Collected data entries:
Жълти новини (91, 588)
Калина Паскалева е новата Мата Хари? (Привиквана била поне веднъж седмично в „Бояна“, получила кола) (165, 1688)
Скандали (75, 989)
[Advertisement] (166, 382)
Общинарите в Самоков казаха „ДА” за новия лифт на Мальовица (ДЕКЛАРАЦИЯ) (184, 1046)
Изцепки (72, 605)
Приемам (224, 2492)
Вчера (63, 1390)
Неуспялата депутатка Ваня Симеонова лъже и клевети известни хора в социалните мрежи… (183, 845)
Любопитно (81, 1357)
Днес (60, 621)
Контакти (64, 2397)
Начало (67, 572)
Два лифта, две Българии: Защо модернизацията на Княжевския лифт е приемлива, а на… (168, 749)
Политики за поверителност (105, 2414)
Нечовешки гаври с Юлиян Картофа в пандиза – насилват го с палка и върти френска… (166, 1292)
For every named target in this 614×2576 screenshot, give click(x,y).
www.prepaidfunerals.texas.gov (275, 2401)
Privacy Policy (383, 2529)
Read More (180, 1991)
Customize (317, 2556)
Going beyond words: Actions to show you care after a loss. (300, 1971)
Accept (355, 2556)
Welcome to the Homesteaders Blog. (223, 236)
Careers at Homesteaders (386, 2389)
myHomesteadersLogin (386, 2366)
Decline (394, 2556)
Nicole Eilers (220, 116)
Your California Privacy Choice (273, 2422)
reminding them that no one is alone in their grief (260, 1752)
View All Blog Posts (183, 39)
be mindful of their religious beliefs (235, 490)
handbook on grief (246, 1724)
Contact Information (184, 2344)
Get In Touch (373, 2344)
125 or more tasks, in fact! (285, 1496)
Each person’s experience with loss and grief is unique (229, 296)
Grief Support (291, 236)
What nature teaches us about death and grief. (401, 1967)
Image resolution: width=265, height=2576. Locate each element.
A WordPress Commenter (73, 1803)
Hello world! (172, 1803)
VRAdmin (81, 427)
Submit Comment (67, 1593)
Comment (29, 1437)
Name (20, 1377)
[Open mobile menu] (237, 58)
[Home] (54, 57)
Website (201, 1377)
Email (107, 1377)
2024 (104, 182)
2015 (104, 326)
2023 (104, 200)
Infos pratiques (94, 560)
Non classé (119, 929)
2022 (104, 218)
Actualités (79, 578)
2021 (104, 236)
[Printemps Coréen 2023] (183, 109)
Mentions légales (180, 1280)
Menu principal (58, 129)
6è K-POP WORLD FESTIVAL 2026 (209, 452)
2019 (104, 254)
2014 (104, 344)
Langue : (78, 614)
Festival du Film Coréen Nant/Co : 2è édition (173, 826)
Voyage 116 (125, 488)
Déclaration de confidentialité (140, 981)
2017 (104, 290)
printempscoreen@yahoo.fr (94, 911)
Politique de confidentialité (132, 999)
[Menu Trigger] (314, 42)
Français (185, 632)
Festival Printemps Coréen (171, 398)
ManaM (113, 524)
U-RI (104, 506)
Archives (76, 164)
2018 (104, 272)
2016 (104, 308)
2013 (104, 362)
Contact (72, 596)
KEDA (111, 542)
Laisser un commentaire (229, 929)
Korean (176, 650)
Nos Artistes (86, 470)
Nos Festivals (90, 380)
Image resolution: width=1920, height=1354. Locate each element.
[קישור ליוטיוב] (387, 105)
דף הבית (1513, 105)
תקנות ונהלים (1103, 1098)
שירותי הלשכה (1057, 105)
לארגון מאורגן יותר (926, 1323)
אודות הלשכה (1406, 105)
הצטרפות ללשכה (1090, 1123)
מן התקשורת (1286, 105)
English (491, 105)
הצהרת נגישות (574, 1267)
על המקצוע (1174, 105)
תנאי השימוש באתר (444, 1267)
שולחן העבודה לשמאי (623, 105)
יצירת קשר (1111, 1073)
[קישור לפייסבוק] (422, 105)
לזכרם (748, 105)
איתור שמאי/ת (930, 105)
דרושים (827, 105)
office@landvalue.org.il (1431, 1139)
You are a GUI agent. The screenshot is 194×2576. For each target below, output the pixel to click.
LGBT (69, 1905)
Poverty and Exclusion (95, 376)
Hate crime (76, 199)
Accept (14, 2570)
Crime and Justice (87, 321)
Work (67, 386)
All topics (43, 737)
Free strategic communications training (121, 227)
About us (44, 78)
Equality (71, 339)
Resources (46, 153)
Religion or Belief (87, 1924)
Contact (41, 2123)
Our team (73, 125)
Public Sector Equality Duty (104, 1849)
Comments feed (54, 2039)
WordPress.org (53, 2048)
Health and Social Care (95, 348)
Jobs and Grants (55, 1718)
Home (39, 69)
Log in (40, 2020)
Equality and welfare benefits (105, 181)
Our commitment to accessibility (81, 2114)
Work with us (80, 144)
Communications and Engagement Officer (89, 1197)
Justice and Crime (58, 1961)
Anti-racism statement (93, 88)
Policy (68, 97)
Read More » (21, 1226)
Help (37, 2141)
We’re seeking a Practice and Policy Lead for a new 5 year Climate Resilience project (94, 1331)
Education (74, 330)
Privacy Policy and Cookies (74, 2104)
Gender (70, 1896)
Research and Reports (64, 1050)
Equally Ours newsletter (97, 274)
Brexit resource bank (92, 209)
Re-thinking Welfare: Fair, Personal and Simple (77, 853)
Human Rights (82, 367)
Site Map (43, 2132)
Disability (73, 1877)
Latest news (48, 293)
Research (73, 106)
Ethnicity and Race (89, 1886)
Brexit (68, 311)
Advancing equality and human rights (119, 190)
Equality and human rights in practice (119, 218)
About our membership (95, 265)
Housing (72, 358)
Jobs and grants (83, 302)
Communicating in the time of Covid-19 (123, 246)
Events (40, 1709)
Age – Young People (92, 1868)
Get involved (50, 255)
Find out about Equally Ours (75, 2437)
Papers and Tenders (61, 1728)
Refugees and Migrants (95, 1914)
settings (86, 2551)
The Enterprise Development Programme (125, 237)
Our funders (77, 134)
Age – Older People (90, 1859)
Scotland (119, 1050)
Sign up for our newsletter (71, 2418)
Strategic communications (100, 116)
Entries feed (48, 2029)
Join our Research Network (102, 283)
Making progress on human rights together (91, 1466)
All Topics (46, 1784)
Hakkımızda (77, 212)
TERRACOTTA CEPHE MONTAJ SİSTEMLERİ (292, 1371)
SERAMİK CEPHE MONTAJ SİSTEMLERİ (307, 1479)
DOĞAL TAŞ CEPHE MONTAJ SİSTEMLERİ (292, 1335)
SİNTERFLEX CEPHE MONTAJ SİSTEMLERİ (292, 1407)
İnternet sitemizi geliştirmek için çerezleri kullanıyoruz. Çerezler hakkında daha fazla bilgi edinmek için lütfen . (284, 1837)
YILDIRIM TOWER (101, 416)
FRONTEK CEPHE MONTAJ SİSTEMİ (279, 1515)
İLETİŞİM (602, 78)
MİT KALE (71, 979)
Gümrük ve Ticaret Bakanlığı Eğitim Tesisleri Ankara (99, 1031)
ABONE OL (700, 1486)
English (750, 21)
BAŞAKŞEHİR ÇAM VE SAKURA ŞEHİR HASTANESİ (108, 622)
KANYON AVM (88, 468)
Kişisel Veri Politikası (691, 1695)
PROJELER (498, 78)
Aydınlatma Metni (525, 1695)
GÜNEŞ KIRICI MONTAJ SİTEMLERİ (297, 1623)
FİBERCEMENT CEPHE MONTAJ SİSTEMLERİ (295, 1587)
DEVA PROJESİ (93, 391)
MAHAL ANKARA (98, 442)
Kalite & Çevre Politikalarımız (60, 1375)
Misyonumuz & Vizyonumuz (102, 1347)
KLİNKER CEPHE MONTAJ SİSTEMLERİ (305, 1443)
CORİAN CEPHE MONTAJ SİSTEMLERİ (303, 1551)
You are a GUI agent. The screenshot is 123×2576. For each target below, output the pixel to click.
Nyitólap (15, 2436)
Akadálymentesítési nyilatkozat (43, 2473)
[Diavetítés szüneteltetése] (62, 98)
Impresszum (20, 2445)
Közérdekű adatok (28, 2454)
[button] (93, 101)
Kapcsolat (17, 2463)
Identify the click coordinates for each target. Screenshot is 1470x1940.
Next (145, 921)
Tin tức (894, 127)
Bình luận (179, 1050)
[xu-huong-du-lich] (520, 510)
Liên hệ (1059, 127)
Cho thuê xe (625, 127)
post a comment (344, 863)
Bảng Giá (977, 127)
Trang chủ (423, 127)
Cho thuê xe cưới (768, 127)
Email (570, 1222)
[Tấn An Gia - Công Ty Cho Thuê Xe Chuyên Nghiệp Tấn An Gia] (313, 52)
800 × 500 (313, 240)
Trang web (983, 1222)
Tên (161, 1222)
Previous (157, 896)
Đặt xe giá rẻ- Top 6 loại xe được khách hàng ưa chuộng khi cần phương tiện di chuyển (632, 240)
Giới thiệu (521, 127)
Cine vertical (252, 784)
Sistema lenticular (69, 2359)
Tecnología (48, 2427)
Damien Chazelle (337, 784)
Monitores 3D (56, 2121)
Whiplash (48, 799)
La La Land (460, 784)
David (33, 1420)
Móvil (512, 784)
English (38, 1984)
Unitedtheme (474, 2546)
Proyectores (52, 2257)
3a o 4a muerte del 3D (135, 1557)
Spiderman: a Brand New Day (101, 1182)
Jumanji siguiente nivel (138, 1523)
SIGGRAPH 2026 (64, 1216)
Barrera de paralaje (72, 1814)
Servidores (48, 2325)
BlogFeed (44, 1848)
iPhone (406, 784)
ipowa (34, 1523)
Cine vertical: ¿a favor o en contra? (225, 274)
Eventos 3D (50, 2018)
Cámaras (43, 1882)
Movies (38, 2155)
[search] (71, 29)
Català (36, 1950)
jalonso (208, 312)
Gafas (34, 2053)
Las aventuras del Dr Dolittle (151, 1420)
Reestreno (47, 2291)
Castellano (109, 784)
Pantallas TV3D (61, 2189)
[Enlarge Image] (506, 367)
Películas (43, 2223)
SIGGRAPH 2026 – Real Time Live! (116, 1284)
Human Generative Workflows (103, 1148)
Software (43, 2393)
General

* [What to do]:
Could you reproduce exactly the lines of the entries above, from the one with "תנאי השימוש באתר (444, 1267)" through the one with "Our team (73, 125)", and nothing else?

* [Answer space]:
תנאי השימוש באתר (444, 1267)
שולחן העבודה לשמאי (623, 105)
יצירת קשר (1111, 1073)
[קישור לפייסבוק] (422, 105)
לזכרם (748, 105)
איתור שמאי/ת (930, 105)
דרושים (827, 105)
office@landvalue.org.il (1431, 1139)
You are a GUI agent. The screenshot is 194×2576. For each target below, output the pixel to click.
LGBT (69, 1905)
Poverty and Exclusion (95, 376)
Hate crime (76, 199)
Accept (14, 2570)
Crime and Justice (87, 321)
Work (67, 386)
All topics (43, 737)
Free strategic communications training (121, 227)
About us (44, 78)
Equality (71, 339)
Resources (46, 153)
Religion or Belief (87, 1924)
Contact (41, 2123)
Our team (73, 125)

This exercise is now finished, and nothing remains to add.